# Property Click Prediction

------------------------------

### Company: NoBroker

`This data project has been used as a take-home assignment in the recruitment process for the data science positions at NoBroker Data Sciences.`

Properties form one of the most important data entity in nobroker data ecosystem.

Properties receive interactions on NoBroker. One interaction is defined as one user requesting an owner contact on a property.

A property can receive 0 to many interactions. This research will focus on studying and modelling the interactions received by properties.


## Assignment
We are interested in studying and statistically modelling property interactions. We would like to have a predictive model that would say the number of interactions that a property would receive in a period of time.

For simplicity let’s say we would like to predict the number of interactions that a property would receive within 3 days of its activation and 7 days of its activation.

However, this part is open ended and you could bring your own time intervals into the problem. This is the part of your artistry in data science.

In the end we need to profess the number of interaction that a certain kind of property would receive within a given number of days. We cannot do a time series forecasting here considering the limited amount of data that could shared as a part of an assignment.

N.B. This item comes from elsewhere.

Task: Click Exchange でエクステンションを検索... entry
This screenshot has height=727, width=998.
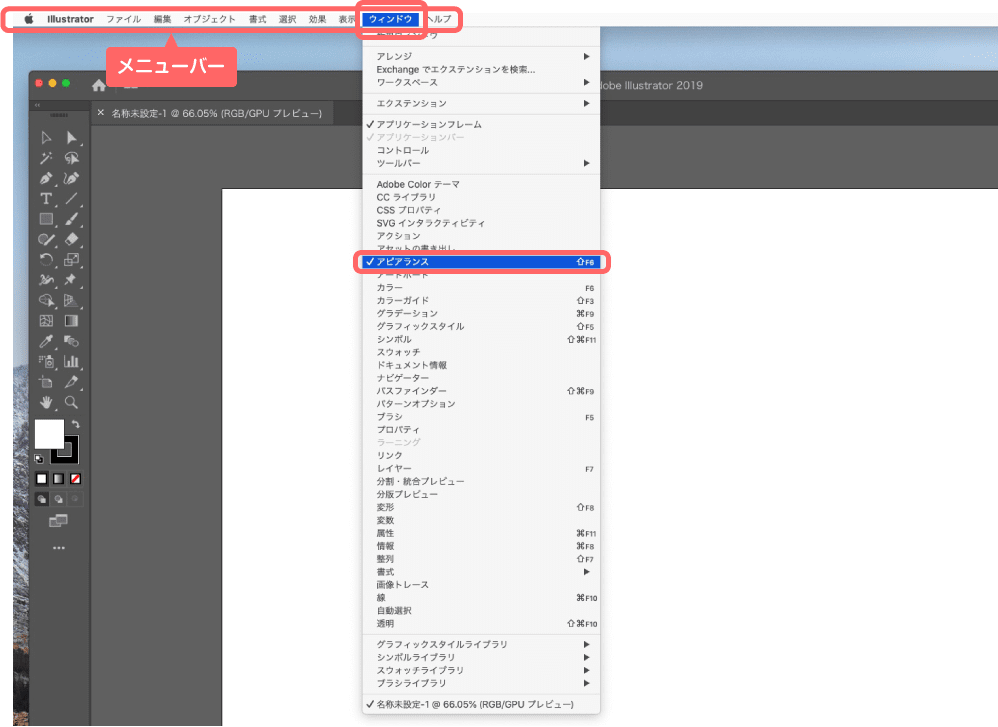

You may clean the data, merge them, do an EDA, visualize and build your model.


## Data Description
Unzip the datasets.zip file to find the following 3 data sets:
**property_data_set.csv:**
- Properties data containing various features like activation_date, BHK type, locality, property size, property age, rent, apartment type etc.
- activation_date is the date property got activated on NoBroker. Fields like lift, gym etc are binary valued - 1 indicating presence and 0 indicating absence. All other fields are self-explanatory.
- You may use these along with the rest of the data sets to engineer the features that you would use in your study

**property_photos.tsv:**
- Data containing photo counts of properties
- photo_urls column contains string values that you have to parse to obtain the number of photos uploaded on a property
- Each value in the photo_url column is supposed to be a string representation of an array of json [ in python terms a list of dictionaries ] where each json object represents one image. However due to some unforeseen events, these values got corrupted and lost their valid json array representation. You could see this if you observe the data closely.
`Hint`: There is a missing “ before ‘title’ for the first json object in each value. There is also an additional “ at the end of each value. Also you must remove all the \\ to get a valid json representation.
- Your objective is to get the number of photos uploaded for a property. For this you should correct the corrupt string and make it a valid json. Once you have a valid json string, you can get the length of this array, which would be the number of photos uploaded on the property.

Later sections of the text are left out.